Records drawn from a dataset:
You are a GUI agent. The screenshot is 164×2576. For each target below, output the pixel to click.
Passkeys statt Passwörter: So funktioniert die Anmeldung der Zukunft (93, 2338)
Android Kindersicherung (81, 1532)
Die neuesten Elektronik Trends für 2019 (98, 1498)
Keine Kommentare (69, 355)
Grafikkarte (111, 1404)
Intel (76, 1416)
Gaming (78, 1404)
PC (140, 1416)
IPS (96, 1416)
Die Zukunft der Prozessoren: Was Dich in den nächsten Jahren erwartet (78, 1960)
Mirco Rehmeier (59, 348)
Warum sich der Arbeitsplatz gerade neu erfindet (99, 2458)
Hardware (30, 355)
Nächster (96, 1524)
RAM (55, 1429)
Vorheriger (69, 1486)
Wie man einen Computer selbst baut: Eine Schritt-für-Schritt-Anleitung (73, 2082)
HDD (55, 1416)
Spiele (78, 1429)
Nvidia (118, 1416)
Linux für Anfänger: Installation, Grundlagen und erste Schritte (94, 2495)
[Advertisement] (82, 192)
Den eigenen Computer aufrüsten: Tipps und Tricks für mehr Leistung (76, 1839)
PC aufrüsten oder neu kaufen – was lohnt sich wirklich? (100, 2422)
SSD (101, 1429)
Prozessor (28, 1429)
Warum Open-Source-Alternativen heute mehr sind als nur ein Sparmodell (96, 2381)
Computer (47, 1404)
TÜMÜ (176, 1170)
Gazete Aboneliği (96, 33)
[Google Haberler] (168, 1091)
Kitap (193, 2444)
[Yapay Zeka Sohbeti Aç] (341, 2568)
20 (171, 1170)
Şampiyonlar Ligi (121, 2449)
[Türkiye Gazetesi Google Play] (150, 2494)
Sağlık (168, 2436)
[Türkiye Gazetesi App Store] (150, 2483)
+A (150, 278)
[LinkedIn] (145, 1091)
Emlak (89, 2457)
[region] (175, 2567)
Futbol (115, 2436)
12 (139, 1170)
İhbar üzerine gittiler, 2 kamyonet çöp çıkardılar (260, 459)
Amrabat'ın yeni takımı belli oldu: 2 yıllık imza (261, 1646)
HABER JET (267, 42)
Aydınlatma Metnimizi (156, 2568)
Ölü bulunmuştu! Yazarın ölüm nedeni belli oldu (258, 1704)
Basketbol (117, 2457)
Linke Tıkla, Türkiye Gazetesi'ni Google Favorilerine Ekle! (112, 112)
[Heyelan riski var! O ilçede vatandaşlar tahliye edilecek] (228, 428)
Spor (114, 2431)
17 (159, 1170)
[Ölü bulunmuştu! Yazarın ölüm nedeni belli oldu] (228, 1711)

• Your task
From the records above, give again exactly the lines running from the line with "Die neuesten Elektronik" to the line with "Wie man einen", inclusive.

• Result
Die neuesten Elektronik Trends für 2019 (98, 1498)
Keine Kommentare (69, 355)
Grafikkarte (111, 1404)
Intel (76, 1416)
Gaming (78, 1404)
PC (140, 1416)
IPS (96, 1416)
Die Zukunft der Prozessoren: Was Dich in den nächsten Jahren erwartet (78, 1960)
Mirco Rehmeier (59, 348)
Warum sich der Arbeitsplatz gerade neu erfindet (99, 2458)
Hardware (30, 355)
Nächster (96, 1524)
RAM (55, 1429)
Vorheriger (69, 1486)
Wie man einen Computer selbst baut: Eine Schritt-für-Schritt-Anleitung (73, 2082)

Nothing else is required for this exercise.